_Instructions for the task_
Of all the lines below, return only those starting with the line holding "Claim 50% Off (73, 111)" and going on through the line holding "[menuitem] (157, 36)", exactly as written.

== Segment start ==

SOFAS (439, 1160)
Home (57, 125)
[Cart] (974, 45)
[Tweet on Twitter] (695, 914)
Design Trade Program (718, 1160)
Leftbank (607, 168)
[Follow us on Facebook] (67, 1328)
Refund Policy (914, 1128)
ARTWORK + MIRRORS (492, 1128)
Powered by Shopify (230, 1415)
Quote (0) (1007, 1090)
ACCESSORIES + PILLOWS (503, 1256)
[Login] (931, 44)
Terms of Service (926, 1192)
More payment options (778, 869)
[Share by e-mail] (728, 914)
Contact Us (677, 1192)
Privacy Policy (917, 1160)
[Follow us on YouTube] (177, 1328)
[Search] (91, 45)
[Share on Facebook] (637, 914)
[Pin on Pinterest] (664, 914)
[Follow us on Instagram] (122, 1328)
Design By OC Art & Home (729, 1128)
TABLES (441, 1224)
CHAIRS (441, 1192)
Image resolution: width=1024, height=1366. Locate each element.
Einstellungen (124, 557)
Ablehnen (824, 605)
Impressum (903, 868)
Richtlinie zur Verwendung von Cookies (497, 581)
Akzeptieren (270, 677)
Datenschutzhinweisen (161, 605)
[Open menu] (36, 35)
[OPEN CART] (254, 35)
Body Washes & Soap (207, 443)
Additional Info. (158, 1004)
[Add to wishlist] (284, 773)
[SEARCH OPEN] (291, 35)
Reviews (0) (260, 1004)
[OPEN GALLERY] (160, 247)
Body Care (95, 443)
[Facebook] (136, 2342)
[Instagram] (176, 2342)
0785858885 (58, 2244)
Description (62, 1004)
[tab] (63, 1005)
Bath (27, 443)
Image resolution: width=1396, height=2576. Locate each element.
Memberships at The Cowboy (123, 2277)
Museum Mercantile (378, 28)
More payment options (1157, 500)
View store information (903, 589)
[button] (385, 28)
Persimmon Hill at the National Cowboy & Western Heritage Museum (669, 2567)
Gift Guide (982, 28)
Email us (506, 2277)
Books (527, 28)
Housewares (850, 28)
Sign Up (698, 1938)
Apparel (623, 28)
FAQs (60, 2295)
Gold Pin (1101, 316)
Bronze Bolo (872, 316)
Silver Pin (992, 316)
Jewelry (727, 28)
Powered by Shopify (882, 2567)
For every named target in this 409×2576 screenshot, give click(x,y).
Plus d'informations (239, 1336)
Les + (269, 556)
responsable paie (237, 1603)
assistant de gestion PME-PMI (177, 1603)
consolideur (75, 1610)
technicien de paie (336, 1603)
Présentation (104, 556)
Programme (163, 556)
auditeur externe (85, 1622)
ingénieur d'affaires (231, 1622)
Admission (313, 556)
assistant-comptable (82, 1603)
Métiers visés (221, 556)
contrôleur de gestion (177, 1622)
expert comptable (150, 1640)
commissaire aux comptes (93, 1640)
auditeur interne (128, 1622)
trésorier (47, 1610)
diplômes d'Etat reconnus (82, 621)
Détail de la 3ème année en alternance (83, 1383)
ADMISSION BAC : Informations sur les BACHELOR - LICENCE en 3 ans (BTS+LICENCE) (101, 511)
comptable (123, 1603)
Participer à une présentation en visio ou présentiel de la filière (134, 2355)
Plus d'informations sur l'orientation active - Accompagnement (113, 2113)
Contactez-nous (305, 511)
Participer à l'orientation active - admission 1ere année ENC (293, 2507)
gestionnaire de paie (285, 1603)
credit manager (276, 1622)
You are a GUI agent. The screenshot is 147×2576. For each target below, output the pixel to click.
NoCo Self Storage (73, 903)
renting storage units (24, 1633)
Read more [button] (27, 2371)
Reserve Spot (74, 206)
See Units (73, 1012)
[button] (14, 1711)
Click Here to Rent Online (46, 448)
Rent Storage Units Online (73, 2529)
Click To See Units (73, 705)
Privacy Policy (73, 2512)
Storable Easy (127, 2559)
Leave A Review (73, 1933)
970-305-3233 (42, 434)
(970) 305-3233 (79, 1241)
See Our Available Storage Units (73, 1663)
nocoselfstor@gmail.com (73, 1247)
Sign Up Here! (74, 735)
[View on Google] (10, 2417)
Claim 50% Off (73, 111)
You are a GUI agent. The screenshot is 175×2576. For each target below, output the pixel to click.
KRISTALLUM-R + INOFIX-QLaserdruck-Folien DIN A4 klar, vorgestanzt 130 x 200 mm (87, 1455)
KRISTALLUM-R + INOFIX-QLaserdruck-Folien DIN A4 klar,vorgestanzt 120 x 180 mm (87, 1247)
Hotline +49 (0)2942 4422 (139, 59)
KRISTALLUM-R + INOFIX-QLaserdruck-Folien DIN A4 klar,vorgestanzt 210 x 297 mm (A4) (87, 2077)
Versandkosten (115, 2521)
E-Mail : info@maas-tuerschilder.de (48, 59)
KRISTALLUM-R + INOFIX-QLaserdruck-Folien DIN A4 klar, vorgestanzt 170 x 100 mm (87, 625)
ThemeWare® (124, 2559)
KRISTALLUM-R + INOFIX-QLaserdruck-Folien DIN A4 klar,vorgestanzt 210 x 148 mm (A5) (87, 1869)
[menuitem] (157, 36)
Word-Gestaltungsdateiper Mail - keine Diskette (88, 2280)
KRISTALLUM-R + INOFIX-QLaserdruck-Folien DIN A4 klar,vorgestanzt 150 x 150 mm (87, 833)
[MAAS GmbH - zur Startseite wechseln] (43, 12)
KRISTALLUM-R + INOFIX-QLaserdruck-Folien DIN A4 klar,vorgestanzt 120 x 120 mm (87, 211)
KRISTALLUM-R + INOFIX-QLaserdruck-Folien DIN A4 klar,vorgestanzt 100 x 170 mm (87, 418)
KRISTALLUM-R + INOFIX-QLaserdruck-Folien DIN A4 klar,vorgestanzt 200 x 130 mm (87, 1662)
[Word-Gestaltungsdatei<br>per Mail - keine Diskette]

== Segment end ==

_Reply to the exercise_
Claim 50% Off (73, 111)
You are a GUI agent. The screenshot is 175×2576. For each target below, output the pixel to click.
KRISTALLUM-R + INOFIX-QLaserdruck-Folien DIN A4 klar, vorgestanzt 130 x 200 mm (87, 1455)
KRISTALLUM-R + INOFIX-QLaserdruck-Folien DIN A4 klar,vorgestanzt 120 x 180 mm (87, 1247)
Hotline +49 (0)2942 4422 (139, 59)
KRISTALLUM-R + INOFIX-QLaserdruck-Folien DIN A4 klar,vorgestanzt 210 x 297 mm (A4) (87, 2077)
Versandkosten (115, 2521)
E-Mail : info@maas-tuerschilder.de (48, 59)
KRISTALLUM-R + INOFIX-QLaserdruck-Folien DIN A4 klar, vorgestanzt 170 x 100 mm (87, 625)
ThemeWare® (124, 2559)
KRISTALLUM-R + INOFIX-QLaserdruck-Folien DIN A4 klar,vorgestanzt 210 x 148 mm (A5) (87, 1869)
[menuitem] (157, 36)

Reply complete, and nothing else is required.